__Exercise goal__:
Your task is to work out how many lines in the data include the word "This". Reply with the number alone.

__Recorded information__:
******************************
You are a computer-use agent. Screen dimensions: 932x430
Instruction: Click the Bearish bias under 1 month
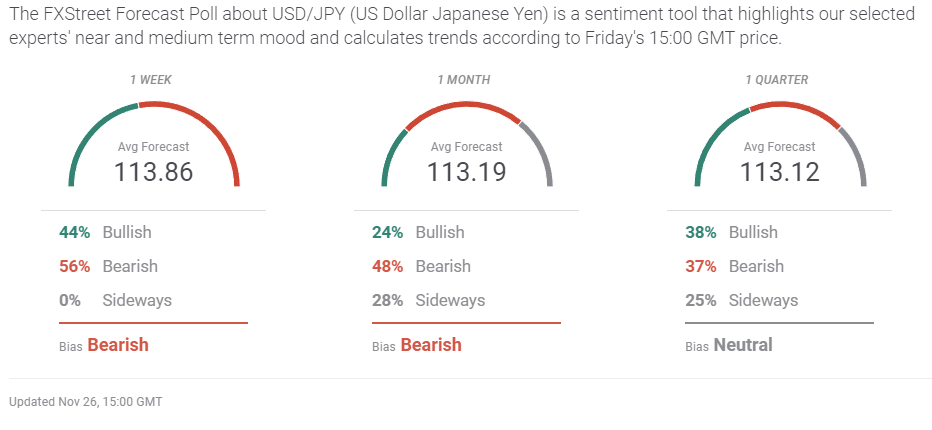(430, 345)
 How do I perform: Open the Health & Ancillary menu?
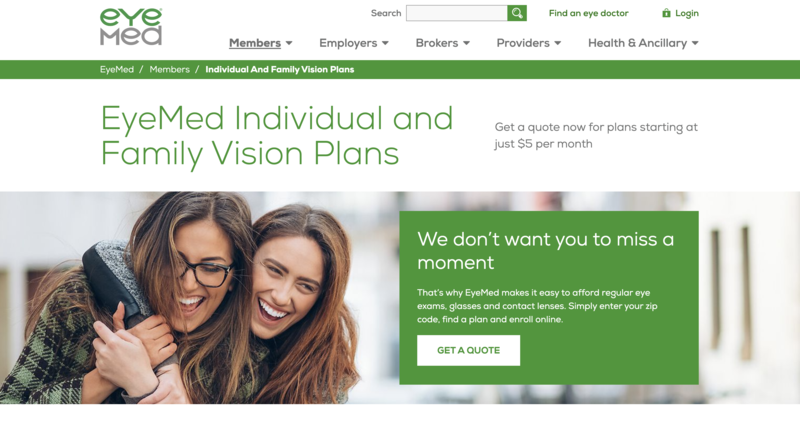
******************************
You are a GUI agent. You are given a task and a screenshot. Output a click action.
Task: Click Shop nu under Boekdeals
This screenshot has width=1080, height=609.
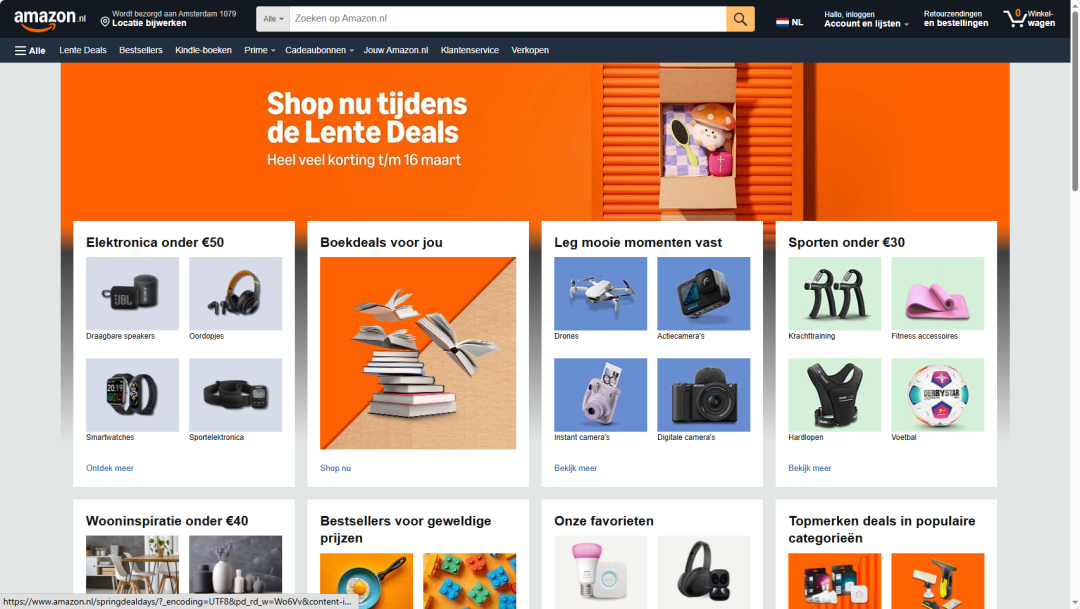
******************************
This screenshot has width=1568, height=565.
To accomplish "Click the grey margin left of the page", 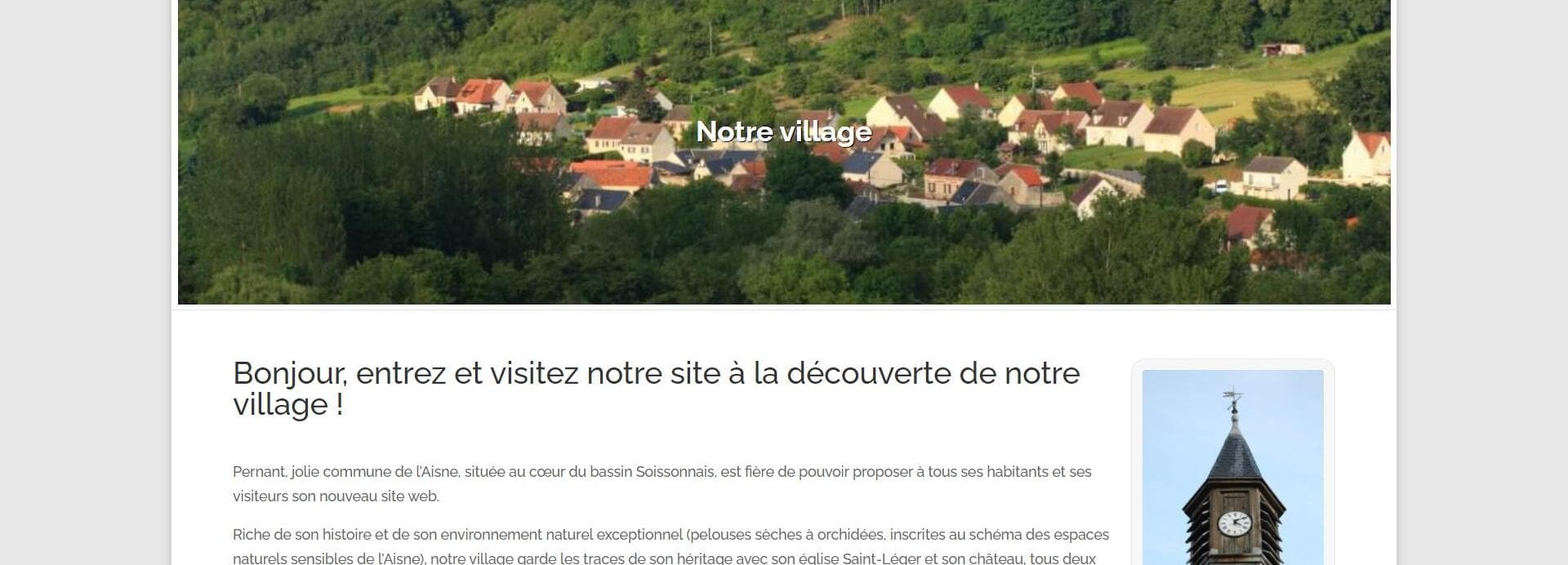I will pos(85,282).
******************************
__Exercise answer__:
2